The survey also found that only 31% of self-service kiosks are common-use i.e. can be used by customers of more than just one airline, but this is expected to rise to 40% by the end of 2007.
Francesco Violante, SITA CEO, said, “The speed at which the industry is moving towards a self-service passenger model is clearly borne out by the technology investment priorities of airlines. 80% of airlines responding to the survey see projects with proven payback and cost savings, such as on-line booking, bar coded boarding passes and self-service check-in as their highest priority, up from 50% last year.”
He also pointed to greater optimism among airlines about the savings to be derived from business to business e-commerce. “The trend for the last few years has been a declining expectation of savings from B2B investments, but this has now reversed with airlines anticipating savings in the order of 13% compared to traditional processes, up from the 10% we recorded in our last survey,” Violante said.
The survey establishes for the first time that the average airline IT headcount is 1.8% of the global airline workforce. 52% of airlines have higher IT headcount than five years ago and 52% expect to increase IT headcount over the next three years.
The on-line booking revolution which saves airlines significant amounts of money on distribution costs, continues to gain pace. 32% of tickets worldwide are currently sold on-line (compared to 20% in 2005) and 72% of these were sold through the airlines’ own web sites leaving room for improvement as airlines seek to eliminate commissions on ticket sales.
Just 8% of airlines sell no tickets through web-based channels.
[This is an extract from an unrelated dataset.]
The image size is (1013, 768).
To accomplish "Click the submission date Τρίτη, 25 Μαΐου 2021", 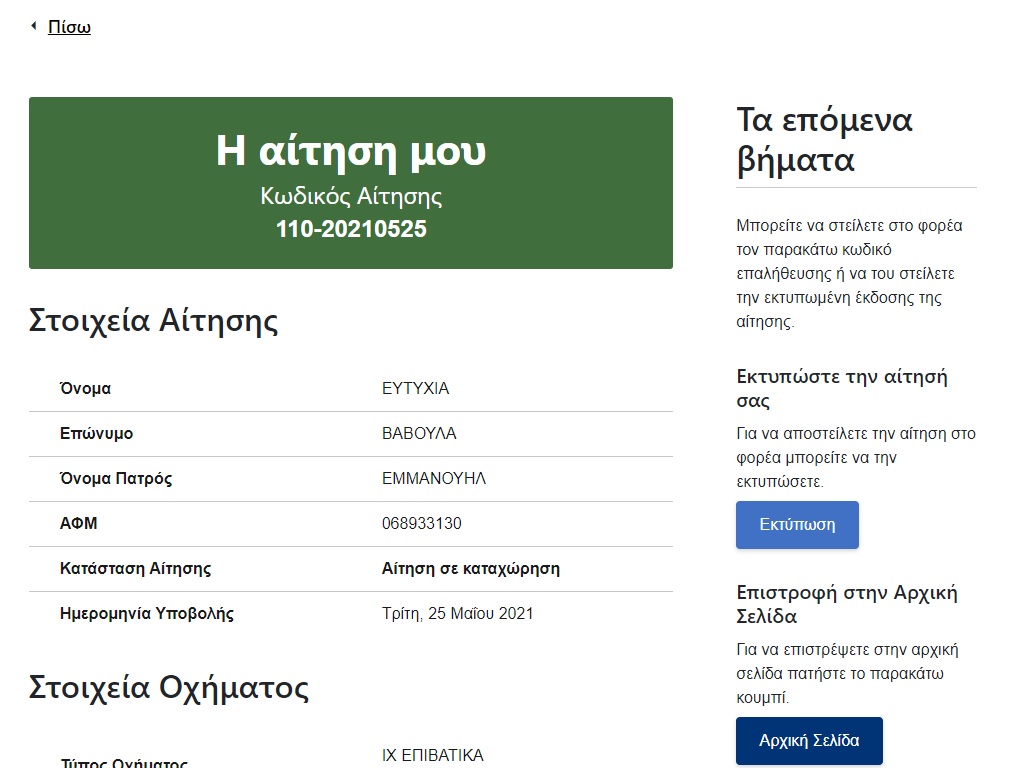I will 458,614.
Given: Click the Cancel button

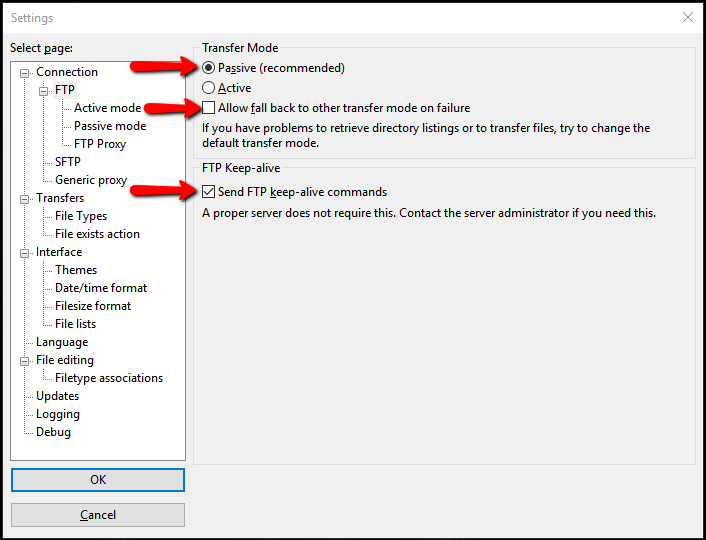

Call centre ticket sales are at 18% compared to 20% in 2005. The rise in online ticket sales is an indicator of further pressure on the traditional travel agent.
The major issues highlighted by airlines with regard to on-line sales were the complexity of airline pricing/fares, 30%; lack of payment security/fraud, 19%; and lack of interlining/ codesharing, 15%.
There has been growth in airlines issuing e-tickets, from 27% in the 2005 Airline IT Trends Survey, to 59% of this year’s respondents. This is expected to rise to 78% by 2007 and 90% by 2008. Just 7% of airlines now issue no e-tickets compared to 23% last year.
Bar coded boarding passes are also on the rise with 50% of airlines expecting to issue them by the end of this year and that number will rise to 79% by the end of 2007. This will facilitate self-service check-in, whether online or via kiosk. These two initiatives alone are saving the industry billions of dollars.
The survey also provides further confirmation of the industry’s appetite for inflight passenger communications. The percentages of airlines expecting to offer the following inflight communication channels by the end of 2008 are: internet access, 59%; email, 58%; SMS, 52%; and mobile phones, 46%.